VDC estimates there are 40,000 (3+ agent) call centers; the numbers in their report rely, therefore, upon VDC's estimation. If you've any questions about the content, methodology and scope of the report, give John Gordon a call at 508.653.9000 or send him an e-mail at [email protected] or visit their Web site at www.vdc-corp.com.

The trends most likely to affect the number of call centers are those resulting from managerial and external factors. Contributing to the growth expected in the overall number of call center sites is both the split-up of very large call center sites and an increase in demand for services.

The decline in large call centers translates, in part, to an increase in small centers. Call centers having over 200 agents seats (especially those with greater than 500 agents) are under the most pressure from labor shortages, wage battles and other factors resulting from the overall need for more highly skilled CSRs. These larger call centers are splitting up to take advantage of the technology which now supports the linking of distributed operations. Results seen by call center management run along the lines of improved manageability, alleviated labor and staffing issues, and a realized need for fewer agents in some instances.

Technology allowing for the seamless distribution of services across multiple sites (and multiple platforms) is the prime motivation behind the expected increase in small call centers. With technology providing quality monitoring, reporting, supervisory and scheduling functions across multiple/remote sites, there is no loss or decline in the quality of services provided when dividing larger operations. In fact, this technology improves an agency's ability to take advantage of regional, and even international, opportunities as soon as they surface. Seamless function across remote sites, in conjunction with staffing problems associated with large-scale operations, will hinder further establishment of large call centers to a great extent.

Increased demand for services has resulted in many organizations realizing the value of creating small in-house call centers. With the increase in availability and variety of complete call center solutions (and decreasing prices), this opportunity is made very attractive to organizations wishing to enhance the quality of service provided to their customers.
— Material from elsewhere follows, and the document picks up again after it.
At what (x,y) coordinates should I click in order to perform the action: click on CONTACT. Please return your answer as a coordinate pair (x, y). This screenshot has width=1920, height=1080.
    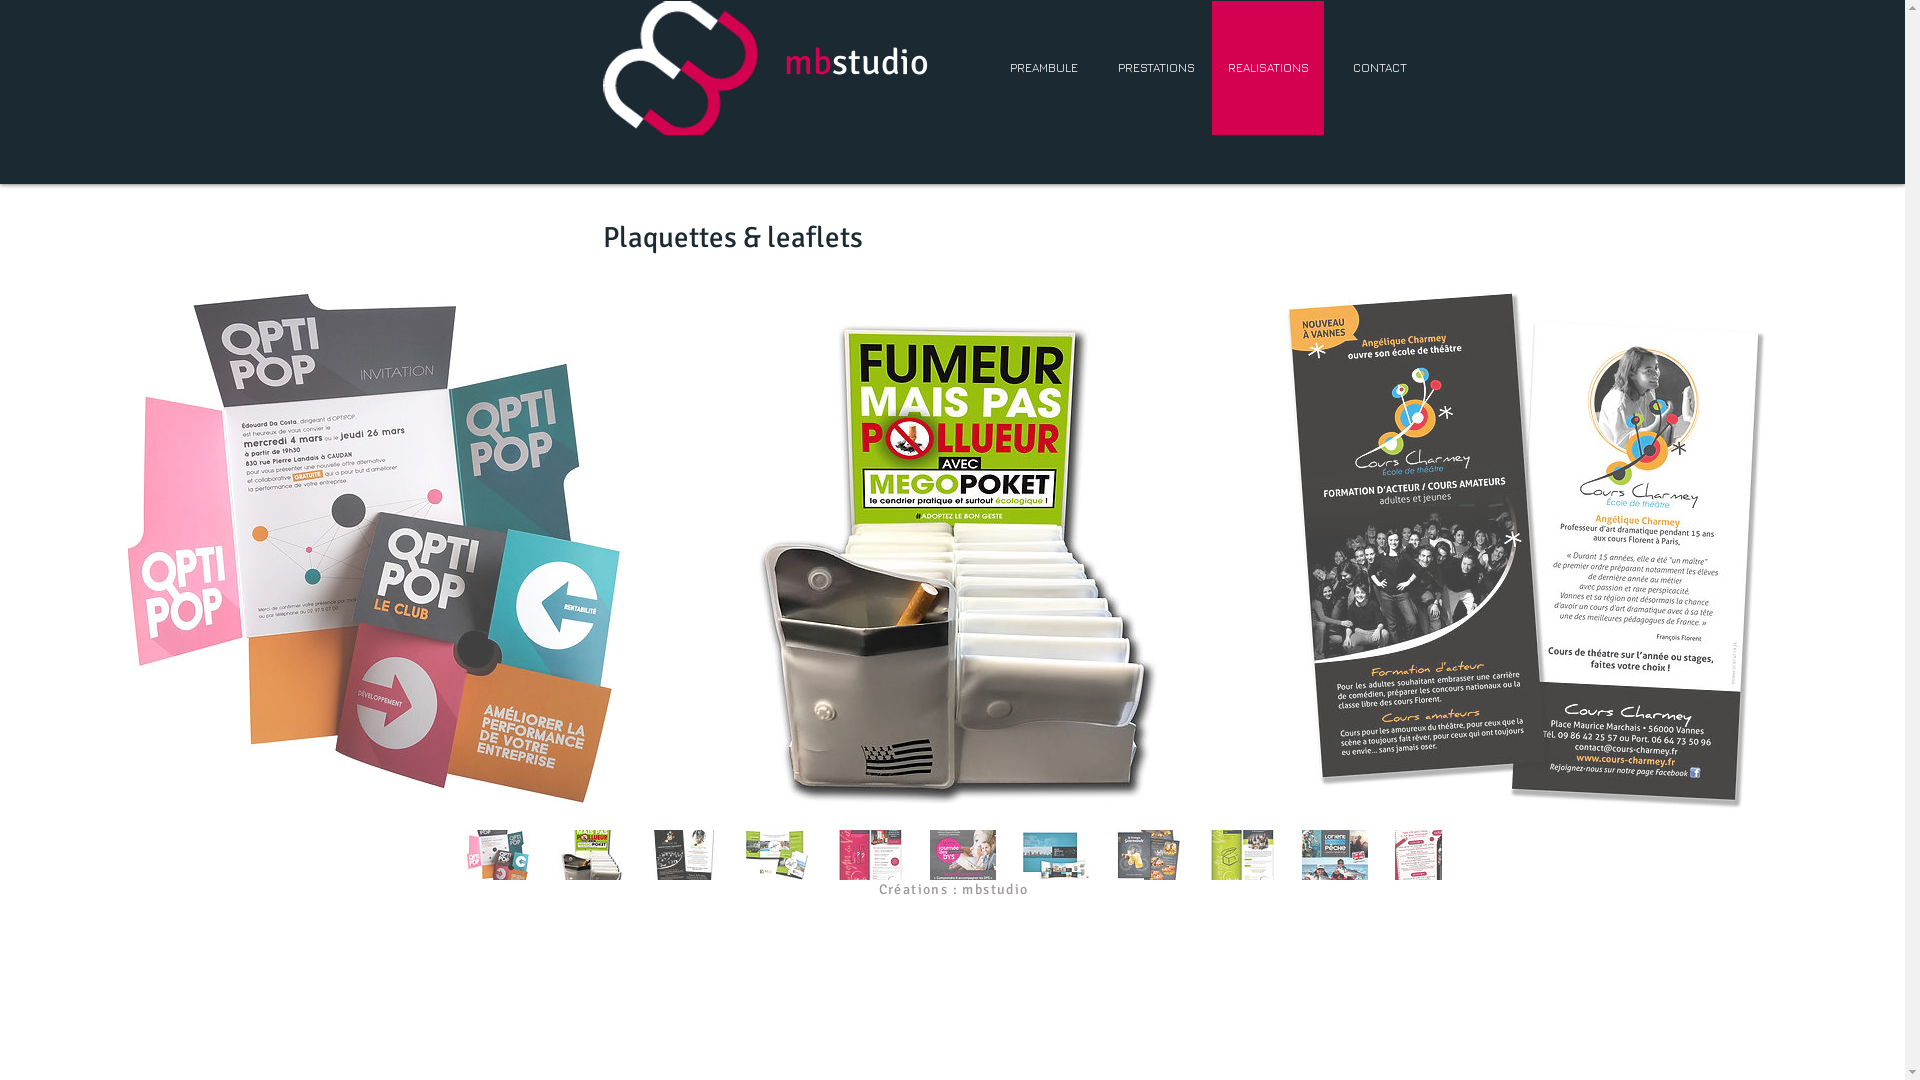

VDC estimates the 3- to 10-agent call center segment will experience the greatest growth over the next few years (upwards of 23% per year), with the 10- to 50-agent facility seeing only slightly less growth. Growth of this measure will continue, as will growth of distributed call centers, until overall market deceleration at or near the end of 2000. The introduction of virtual and multimedia call center operations throughout various markets will help to provoke the re-acceleration of the market as a whole soon after this time.
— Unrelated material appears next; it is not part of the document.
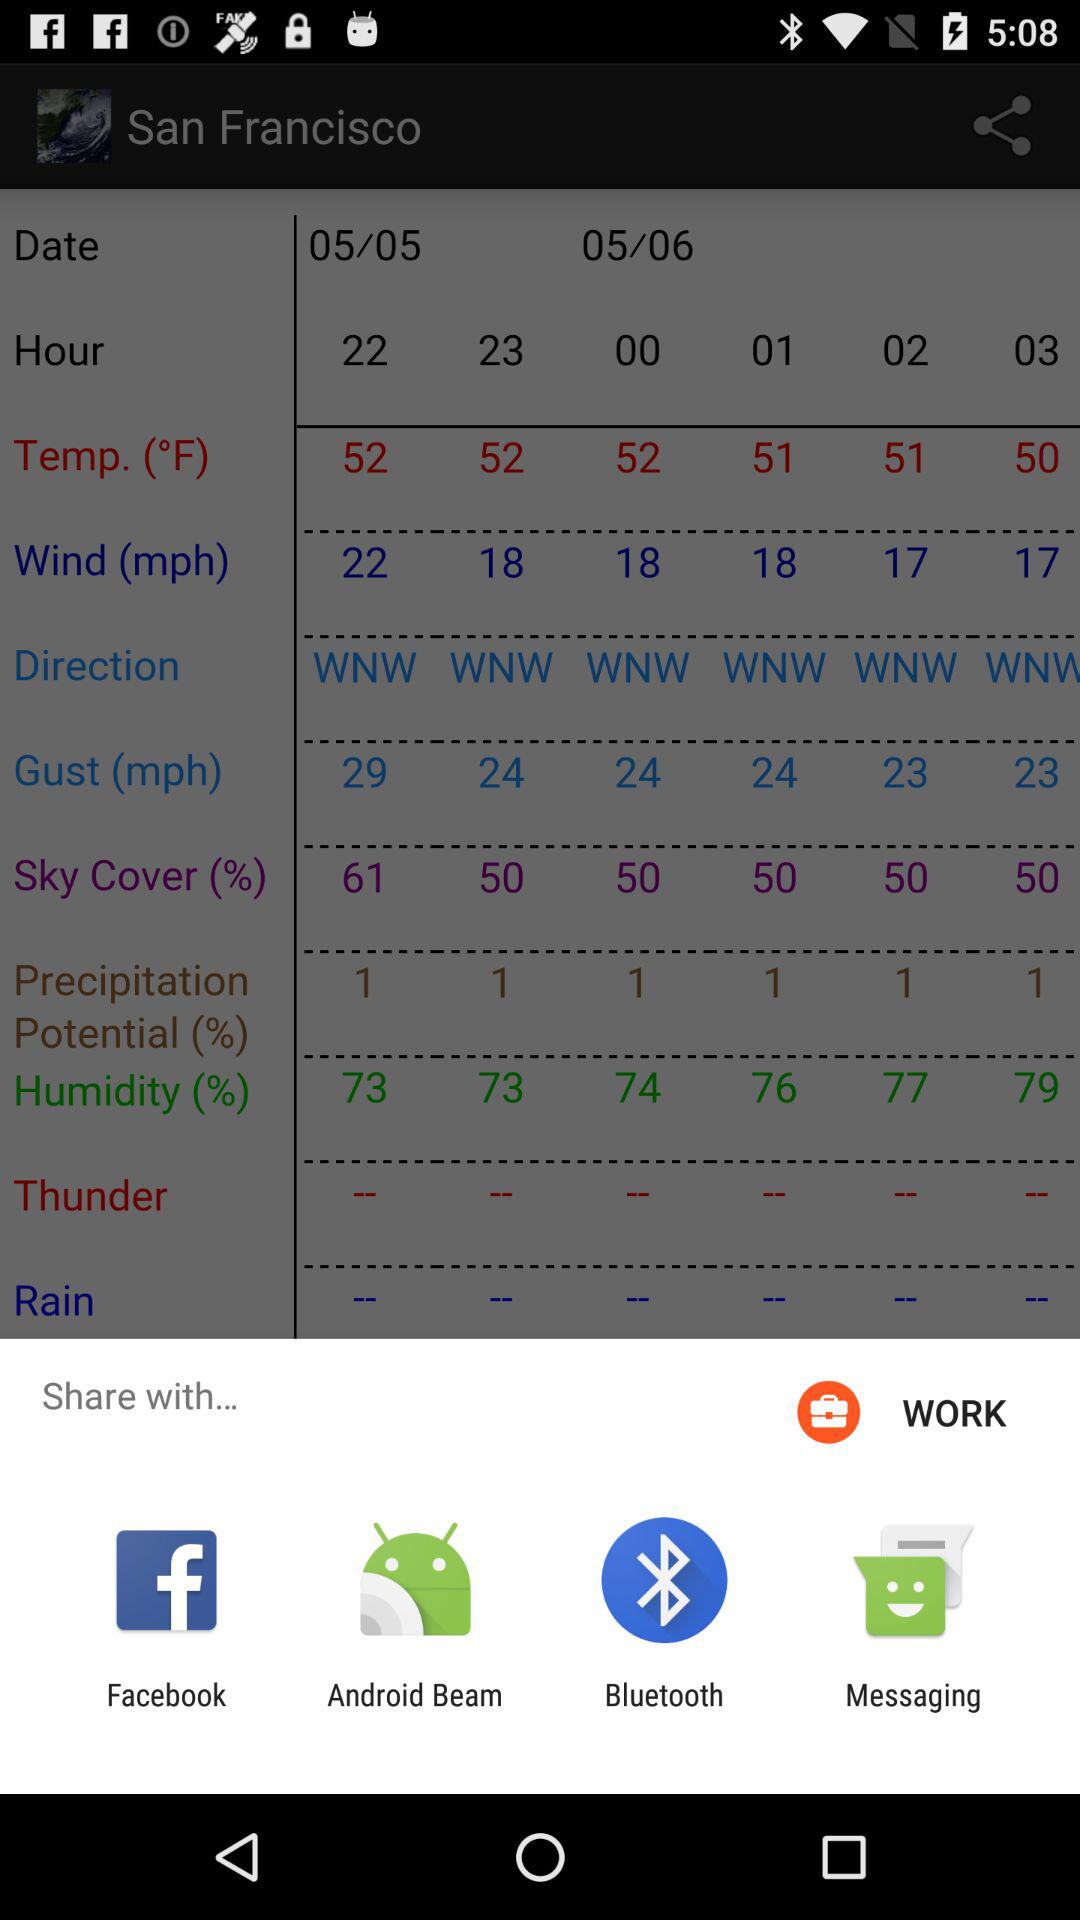 The image size is (1080, 1920). What do you see at coordinates (664, 1712) in the screenshot?
I see `choose icon next to the android beam` at bounding box center [664, 1712].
As the number of call centers increase, the number of agents per call center will decline. At present, the vast majority of agents are employed in call centers in the 50- to 500-agent range (see Exhibit V-6). The overall number of agents will decline as large call centers split into distributed operations and automated functions increase in popularity, availability and use. The use of "pre-agent" technology such as PSO, IVR, auto attendant and other tools are increasingly being implemented in call centers. This translates to less need for the low-skill level agent. Some lower skilled tasks will, however, always require a live agent. Outbound telemarketing, fund raising, collections and surveying, as well as several inbound routing and information exchanges are instances where a live agent is often required or requested. With the increased skills level required of today's agent, the higher salary commanded will contribute to the decreasing number of agents overall. With overhead accounting for upwards of 70% of a call center's costs, the need for higher skilled, higher paid agents will put further pressure on management to thin the ranks of their employ. The driving force for call centers to take advantage of technology is not to stimulate growth of the operation, thus providing advancement opportunities for the agents, but to decrease the need for live agents and allow for attrition to take place, thus lowering overhead.